Lordstown Motors was accused of misleading investors about the sales potential of its EV image

Lordstown Motors was accused of misleading investors about the sales potential of its EV image


The Securities and Exchange Commission has charged Bankrupt Lordstown Motors has misled investors about sales prospects for its Endurance electric pickup truck.

Lordstown has agreed to pay $25.5 million as a result — money the SEC says will be used to settle several pending lawsuits against the company.

“We contend that, in the highly competitive race to deliver the first mass-produced electric pickup truck to the U.S. market, Lordstown delivered on the true needs of the Endurance,” Mark Cave, associate director of the SEC’s Division of Enforcement, said in a statement. “Exaggerations that misrepresent a public company’s competitive advantages distort capital markets and undermine the ability of investors to make informed decisions about where to put their money.”

The SEC says its investigation into Lordstown Motors — which began in 2021 — is ongoing. Lordstown is still in the process of filing for Chapter 11 bankruptcy. Steve Burns recently bought a lot of assets related to Endurance and is using it to develop a new startup called LandX. He is not specifically charged in the SEC procedure.

“Although I have not been charged by the SEC, they have falsely alleged my actions in their settlement today with Lordstown Motors,” Burns said in a statement released to TechCrunch. “I absolutely reject the suggestion that my actions involved wrongdoing. Truth and truth should matter. This is not how our system is supposed to work.”

According to the SEC, Lordstown and its founder Steve Burns not only misrepresented how many Endurance orders, but also lied about obtaining all the parts needed to build the truck.

“These announcements told investors that Lordstown would be the first to be sold with an electric pickup truck aimed at the commercial fleet market, and Lordstown already had a customer demand base proven by tens of thousands of ‘pre-orders’ from business customers. of the ship,” the commission writes in the process of declaring charges. “Knowing that this first advantage would be critical to the company’s success, Lordstown and Burns misrepresented the actual status of the original truck orders, whether Lordstown had access to the critical parts needed to manufacture the trucks, and when the company would be able to deliver the trucks to customers. .”

The SEC states that Lordstown’s sales team began contacting potential ship customers in early 2020 and asking them to sign non-binding letters of intent to purchase Endurance.

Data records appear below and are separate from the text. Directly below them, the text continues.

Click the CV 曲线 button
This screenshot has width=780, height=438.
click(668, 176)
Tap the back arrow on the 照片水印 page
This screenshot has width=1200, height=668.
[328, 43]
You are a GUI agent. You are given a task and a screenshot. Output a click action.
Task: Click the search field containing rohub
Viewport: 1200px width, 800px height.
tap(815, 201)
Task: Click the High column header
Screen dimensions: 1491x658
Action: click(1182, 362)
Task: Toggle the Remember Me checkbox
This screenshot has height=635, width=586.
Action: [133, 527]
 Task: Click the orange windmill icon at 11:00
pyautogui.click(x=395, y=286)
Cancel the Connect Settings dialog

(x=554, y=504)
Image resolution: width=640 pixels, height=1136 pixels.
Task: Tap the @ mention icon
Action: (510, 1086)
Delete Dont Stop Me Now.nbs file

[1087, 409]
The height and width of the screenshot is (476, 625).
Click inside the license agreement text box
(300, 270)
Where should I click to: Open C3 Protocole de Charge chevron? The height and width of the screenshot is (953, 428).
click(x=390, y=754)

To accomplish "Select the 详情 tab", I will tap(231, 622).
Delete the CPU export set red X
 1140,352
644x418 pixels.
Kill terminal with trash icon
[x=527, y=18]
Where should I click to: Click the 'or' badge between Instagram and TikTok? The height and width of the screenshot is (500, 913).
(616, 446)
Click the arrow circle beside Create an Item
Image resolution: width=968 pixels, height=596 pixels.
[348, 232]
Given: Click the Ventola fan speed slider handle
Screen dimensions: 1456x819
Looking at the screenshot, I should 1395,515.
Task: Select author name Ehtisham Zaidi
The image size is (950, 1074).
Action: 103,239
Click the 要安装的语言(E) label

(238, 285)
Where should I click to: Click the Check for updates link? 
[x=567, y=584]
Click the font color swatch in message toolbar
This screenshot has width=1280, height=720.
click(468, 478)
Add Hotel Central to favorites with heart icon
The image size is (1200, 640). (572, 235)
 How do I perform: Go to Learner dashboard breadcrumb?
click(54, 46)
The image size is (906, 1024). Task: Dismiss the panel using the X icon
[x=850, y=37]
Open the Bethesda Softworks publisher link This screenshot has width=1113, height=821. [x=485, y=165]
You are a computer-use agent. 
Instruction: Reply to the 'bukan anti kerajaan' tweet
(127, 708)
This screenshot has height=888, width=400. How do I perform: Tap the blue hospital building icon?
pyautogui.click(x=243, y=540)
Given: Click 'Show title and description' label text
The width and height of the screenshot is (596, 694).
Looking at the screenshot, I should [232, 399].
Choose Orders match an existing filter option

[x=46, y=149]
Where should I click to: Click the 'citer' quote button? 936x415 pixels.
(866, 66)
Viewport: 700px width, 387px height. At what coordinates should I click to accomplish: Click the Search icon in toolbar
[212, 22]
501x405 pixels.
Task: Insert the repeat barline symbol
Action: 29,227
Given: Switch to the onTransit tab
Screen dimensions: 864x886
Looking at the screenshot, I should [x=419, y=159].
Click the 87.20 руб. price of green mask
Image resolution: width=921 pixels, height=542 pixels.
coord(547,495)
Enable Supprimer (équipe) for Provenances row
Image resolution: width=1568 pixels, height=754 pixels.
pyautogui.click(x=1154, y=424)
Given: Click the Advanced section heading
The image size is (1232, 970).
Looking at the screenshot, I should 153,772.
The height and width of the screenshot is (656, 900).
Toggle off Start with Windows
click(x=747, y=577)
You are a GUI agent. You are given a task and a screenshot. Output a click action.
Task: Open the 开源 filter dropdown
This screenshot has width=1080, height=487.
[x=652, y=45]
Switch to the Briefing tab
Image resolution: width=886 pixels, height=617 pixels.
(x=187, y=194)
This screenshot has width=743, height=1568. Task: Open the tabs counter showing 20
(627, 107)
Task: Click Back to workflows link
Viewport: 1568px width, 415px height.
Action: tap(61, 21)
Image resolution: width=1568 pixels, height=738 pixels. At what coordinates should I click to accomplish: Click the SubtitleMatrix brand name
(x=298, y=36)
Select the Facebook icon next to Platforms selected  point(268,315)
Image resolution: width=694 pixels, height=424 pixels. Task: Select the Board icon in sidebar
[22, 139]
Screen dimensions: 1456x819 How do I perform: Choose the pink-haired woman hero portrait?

The company then turned around and represented the letters as prior orders in public statements and regulatory filings.

Projecting a large order book was necessary to make the startup appear legitimate, and at one point the SEC says Burns “directed the Lordstown team to get advance orders from customers to increase the total amount because the advance orders were.
‘(r)very important to the investment community and to our potential clients.’”

But Lordstown’s sales team “included many individuals who had no sales experience in the automotive industry, (and) were given no instructions or guidance to determine whether a customer was a commercial fleet customer,” the SEC writes. By January 2021, Burns was placing 100,000 orders for the Endurance, which he said was “unprecedented in automotive history.”

It all came crashing down three months later, when the short-selling research firm Hindenburg Research published a report on Lordstown claiming that many of the original orders were fake. An internal investigation by Lordstown’s board of directors found that this was largely true, as one alleged major buyer “did not appear to have the resources to complete a large truck purchase,” according to the SEC’s account of events. An internal investigation also found many other customers had only made “promises that appeared too vague or weak” to be included in the overall count.

Finally, between 40% and 71% of initial orders were misleading. Burns’ comments that the instructions were “too heavy” and “too sticky” were also misleading.

Lordstown had said when it went public in 2020 with a special purpose purchasing company (SPAC) that it would gain access to parts from GM, which sold the plant to start-up and provided financial support. It was supposed to be another factor in justifying Lordstown’s business. But it wasn’t, according to the SEC.

Instead, “the parts were manufactured by GM suppliers under GM’s approval, which was a difficult, time-consuming process with no certainty as to whether GM would ultimately authorize Lordstown to use the parts,” according to the order. Lordstown’s management knew this before completing the SPAC merger. An official told Burns in October that it had approval for only four of the 90 parts it had requested and that Endurance’s schedule was “now in jeopardy” as a result.

In fact, GM told Lordstown and Burns in December of that year that Lordstown’s request for parts could overwhelm the automaker’s supply chain and told them to look for alternatives. But Lordstown continued to promote in regulatory filings that it had access to those parts, and Burns said in a November CNBC interview that GM had “opened their barrel parts.”

“Barrel parts are very valuable to us,” he said.

The SEC says that not only was this misleading, but Lordstown had to get parts from other suppliers, adding $150 million to the cost of the Endurance plan.

Through it all, Lordstown and Burns kept announcing a September 2021 ship date, and it stuck to that date to promote the idea of ​​being the first electric pickup truck on the market — even though it knew internally it couldn’t meet that date. , according to the SEC.

This story has been updated to include information from Steve Burns.